** Opening MATERIALS PROVIDED block **

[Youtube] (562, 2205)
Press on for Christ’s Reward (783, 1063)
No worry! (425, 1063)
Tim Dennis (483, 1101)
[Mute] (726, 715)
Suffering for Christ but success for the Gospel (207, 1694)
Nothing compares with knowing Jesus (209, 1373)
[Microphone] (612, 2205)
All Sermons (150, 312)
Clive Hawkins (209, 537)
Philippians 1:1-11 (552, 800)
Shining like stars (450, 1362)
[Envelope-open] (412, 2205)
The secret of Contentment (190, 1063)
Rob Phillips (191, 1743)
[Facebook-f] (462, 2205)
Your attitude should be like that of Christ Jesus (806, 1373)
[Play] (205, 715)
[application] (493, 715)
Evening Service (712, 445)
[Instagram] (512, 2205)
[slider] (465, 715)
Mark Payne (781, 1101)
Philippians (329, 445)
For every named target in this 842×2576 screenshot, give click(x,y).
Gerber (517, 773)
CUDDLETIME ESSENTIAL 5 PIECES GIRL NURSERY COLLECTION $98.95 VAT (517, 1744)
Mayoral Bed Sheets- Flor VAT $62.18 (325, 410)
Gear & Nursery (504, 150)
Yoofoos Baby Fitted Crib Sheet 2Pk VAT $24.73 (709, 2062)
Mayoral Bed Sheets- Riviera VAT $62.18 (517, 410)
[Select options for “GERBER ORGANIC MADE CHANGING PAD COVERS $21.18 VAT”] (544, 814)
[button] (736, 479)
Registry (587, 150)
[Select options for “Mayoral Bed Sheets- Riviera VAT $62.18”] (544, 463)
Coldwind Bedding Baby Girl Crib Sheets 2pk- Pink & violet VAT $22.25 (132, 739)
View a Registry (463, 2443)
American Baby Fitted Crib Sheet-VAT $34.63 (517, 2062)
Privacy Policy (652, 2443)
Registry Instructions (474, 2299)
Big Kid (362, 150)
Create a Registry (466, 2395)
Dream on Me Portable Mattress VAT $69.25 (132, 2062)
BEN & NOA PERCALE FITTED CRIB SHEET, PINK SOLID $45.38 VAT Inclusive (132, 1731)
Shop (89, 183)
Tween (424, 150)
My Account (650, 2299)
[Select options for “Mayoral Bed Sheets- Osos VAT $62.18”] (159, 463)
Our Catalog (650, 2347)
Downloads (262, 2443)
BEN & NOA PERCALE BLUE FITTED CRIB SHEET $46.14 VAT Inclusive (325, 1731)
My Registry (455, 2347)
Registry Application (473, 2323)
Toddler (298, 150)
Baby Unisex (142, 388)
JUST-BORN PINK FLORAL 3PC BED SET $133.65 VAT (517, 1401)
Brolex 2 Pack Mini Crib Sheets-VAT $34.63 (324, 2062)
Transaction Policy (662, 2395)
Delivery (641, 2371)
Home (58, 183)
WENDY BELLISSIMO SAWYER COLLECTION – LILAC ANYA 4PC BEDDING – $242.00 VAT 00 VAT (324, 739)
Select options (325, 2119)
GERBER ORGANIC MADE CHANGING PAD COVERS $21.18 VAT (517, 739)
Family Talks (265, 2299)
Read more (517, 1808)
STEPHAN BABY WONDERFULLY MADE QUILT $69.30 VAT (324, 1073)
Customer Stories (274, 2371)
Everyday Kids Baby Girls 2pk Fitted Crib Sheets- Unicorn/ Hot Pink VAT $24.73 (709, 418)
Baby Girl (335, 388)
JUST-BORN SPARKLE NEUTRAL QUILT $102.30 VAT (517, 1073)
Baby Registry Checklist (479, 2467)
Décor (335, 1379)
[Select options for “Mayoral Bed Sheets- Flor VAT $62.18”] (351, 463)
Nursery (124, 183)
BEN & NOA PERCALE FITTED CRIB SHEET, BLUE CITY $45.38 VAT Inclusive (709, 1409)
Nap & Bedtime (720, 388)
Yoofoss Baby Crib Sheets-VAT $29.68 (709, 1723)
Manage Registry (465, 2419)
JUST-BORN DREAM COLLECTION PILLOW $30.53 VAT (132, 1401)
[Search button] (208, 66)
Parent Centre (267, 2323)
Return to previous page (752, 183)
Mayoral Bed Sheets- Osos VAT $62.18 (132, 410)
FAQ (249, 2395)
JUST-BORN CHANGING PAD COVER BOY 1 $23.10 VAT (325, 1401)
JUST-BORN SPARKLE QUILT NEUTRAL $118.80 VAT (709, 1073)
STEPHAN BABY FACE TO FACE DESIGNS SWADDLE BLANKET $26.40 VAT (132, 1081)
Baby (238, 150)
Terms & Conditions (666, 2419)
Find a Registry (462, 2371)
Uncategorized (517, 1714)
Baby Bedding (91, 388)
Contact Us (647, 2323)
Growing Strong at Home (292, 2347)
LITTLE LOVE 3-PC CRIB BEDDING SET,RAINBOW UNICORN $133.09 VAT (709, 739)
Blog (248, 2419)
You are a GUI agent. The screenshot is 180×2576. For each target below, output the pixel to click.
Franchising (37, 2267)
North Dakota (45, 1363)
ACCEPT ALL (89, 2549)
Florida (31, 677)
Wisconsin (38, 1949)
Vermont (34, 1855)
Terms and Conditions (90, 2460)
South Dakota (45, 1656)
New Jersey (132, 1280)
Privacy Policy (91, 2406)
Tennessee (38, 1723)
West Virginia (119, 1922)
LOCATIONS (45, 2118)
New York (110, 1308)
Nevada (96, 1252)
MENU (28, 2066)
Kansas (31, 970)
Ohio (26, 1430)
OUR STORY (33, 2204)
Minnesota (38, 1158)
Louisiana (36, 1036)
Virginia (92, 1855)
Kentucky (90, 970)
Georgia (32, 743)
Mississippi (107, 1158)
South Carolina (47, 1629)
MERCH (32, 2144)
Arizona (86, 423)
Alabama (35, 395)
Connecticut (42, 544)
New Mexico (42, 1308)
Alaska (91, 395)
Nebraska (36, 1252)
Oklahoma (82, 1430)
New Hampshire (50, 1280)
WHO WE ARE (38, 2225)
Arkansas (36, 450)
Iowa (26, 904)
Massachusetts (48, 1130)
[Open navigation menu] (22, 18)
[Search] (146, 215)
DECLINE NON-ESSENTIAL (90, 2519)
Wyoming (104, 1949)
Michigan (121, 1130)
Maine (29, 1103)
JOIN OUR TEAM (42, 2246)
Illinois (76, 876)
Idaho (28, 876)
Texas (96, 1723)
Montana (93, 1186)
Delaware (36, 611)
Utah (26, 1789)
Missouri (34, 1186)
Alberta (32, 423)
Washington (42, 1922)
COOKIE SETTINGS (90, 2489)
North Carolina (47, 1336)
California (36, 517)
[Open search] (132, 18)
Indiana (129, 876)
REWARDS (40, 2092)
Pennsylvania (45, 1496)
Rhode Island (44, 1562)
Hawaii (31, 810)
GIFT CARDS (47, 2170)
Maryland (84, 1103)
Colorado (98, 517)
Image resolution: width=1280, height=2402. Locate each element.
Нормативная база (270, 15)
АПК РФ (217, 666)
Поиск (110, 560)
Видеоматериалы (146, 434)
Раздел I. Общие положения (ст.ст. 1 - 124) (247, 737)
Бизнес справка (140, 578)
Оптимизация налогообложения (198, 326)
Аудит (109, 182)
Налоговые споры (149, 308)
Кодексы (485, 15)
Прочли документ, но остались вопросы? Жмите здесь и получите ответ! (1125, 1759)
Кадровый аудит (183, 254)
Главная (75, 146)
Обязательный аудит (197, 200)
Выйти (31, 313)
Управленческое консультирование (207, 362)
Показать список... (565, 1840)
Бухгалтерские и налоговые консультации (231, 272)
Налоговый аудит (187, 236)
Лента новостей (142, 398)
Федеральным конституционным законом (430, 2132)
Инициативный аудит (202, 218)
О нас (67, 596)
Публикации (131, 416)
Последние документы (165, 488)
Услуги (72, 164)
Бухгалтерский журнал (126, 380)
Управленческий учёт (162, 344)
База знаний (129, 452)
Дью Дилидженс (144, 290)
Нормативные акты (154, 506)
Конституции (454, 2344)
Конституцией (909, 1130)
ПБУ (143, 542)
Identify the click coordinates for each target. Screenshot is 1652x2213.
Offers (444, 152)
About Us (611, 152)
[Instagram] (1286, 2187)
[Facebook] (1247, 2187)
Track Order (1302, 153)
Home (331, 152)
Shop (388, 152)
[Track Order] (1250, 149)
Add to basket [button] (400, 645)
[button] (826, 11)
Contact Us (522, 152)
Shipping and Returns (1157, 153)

** Closing MATERIALS PROVIDED block **

Lines wanted from the listing above: the line with "Privacy Policy (652, 2443)" up to and including the line with "Downloads (262, 2443)". Please write them out exactly, adding nothing else.

* SOLUTION *
Privacy Policy (652, 2443)
Registry Instructions (474, 2299)
Big Kid (362, 150)
Create a Registry (466, 2395)
Dream on Me Portable Mattress VAT $69.25 (132, 2062)
BEN & NOA PERCALE FITTED CRIB SHEET, PINK SOLID $45.38 VAT Inclusive (132, 1731)
Shop (89, 183)
Tween (424, 150)
My Account (650, 2299)
[Select options for “Mayoral Bed Sheets- Osos VAT $62.18”] (159, 463)
Our Catalog (650, 2347)
Downloads (262, 2443)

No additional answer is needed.